----- DATA FOR THE TASK -----

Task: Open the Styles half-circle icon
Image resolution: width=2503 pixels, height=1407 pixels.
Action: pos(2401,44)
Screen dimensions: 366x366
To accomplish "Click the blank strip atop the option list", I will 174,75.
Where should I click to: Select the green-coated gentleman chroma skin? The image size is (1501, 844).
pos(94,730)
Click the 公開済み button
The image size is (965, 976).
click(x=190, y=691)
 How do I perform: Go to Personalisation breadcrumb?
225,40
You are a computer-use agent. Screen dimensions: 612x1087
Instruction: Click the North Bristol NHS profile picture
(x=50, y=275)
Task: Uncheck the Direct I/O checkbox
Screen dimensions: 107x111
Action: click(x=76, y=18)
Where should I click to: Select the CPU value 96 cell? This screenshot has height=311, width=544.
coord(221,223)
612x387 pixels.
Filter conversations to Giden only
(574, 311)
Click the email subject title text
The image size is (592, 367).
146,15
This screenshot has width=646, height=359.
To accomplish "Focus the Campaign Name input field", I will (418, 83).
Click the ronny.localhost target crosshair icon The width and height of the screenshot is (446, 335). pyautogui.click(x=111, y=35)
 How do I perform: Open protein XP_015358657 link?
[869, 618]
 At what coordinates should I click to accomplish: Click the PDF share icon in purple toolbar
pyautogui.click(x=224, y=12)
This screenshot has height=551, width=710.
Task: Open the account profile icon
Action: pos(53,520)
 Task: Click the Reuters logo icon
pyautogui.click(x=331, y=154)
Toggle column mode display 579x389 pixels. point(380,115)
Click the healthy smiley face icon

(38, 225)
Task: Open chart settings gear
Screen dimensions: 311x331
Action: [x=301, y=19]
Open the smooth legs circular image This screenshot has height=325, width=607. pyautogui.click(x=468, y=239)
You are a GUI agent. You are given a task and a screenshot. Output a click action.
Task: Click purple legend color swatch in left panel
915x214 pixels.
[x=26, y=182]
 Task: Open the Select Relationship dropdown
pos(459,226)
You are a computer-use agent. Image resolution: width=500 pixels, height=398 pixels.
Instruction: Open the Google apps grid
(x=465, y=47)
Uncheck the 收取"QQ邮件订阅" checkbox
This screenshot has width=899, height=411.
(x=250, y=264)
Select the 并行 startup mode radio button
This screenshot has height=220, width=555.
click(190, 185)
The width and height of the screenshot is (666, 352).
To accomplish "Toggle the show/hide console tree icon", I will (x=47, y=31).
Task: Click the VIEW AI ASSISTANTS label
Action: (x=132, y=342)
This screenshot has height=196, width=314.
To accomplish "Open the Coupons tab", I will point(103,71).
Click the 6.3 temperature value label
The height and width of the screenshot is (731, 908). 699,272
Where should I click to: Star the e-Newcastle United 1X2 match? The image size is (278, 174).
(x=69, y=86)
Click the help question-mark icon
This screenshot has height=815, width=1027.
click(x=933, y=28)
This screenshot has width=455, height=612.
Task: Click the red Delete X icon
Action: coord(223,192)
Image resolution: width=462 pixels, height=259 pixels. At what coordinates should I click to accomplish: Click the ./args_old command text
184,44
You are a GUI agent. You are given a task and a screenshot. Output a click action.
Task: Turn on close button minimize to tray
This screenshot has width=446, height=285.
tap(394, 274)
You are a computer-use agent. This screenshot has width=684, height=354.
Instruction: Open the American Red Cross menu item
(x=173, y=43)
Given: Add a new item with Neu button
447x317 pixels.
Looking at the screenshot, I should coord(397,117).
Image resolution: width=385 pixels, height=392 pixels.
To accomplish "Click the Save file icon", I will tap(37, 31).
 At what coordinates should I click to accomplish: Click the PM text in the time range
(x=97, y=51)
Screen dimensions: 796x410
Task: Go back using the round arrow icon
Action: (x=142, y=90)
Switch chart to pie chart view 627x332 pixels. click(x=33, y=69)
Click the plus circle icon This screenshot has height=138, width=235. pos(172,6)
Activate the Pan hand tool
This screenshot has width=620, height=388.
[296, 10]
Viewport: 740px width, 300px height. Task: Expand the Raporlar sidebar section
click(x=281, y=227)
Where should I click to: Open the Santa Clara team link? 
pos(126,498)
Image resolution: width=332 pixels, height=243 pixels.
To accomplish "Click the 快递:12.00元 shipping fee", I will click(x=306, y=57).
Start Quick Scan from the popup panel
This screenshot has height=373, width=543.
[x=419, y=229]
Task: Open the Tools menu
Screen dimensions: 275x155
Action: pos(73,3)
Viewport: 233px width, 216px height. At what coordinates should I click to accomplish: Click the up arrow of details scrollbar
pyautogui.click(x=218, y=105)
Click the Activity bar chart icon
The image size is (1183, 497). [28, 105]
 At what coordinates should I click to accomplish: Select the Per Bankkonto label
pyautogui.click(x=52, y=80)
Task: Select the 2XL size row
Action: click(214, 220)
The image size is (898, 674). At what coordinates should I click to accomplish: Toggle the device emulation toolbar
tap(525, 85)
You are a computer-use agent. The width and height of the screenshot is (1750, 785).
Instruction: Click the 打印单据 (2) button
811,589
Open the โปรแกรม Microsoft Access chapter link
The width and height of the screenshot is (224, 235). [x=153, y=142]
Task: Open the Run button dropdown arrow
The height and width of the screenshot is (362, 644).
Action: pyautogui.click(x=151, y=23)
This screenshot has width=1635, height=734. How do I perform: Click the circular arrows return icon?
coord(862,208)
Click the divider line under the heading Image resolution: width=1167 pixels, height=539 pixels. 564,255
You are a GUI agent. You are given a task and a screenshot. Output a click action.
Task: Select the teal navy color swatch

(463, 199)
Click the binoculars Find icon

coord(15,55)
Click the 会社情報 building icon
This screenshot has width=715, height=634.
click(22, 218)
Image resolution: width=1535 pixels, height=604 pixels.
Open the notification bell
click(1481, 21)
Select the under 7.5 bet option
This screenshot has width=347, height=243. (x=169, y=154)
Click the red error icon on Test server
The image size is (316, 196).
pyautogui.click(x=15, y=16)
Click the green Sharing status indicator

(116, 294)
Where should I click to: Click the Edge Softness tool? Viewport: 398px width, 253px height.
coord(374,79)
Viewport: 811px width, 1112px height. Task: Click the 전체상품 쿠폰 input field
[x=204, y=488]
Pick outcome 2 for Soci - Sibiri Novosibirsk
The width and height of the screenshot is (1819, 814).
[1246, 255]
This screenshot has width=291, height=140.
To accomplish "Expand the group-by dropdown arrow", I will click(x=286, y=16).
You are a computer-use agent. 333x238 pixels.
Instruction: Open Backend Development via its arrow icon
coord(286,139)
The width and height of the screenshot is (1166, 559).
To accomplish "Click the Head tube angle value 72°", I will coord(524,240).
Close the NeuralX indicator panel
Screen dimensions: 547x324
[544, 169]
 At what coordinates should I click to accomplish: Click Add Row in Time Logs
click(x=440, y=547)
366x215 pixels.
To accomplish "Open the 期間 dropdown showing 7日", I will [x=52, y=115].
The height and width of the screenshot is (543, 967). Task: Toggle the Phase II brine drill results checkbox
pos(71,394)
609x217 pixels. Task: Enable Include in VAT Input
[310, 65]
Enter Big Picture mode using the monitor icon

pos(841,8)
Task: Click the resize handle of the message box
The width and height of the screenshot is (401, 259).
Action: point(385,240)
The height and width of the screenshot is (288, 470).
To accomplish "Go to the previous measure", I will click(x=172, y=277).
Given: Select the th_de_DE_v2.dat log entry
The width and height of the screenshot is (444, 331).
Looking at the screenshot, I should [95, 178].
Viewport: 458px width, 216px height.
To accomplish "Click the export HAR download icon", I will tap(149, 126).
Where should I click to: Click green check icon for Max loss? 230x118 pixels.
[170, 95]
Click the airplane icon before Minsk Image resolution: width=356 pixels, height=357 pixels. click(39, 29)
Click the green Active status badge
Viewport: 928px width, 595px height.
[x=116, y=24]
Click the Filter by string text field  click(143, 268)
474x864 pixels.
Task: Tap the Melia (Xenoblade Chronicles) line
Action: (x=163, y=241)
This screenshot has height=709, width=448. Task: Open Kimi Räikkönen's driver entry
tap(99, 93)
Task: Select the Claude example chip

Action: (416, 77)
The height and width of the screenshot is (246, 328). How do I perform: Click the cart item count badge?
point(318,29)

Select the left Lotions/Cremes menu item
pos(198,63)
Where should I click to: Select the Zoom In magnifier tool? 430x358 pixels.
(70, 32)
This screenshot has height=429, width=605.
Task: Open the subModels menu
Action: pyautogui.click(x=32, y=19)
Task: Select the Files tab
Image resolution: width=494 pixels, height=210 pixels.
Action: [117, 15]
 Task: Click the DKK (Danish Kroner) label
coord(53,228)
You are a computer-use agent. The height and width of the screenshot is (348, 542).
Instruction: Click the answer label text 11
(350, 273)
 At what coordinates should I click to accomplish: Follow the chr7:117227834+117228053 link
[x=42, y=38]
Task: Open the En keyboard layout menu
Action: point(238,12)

-----

YOUR ASSIGNMENT: Only a number is wanted here: the count of lines above that contain the word "agent".

YOUR RESPONSE: 9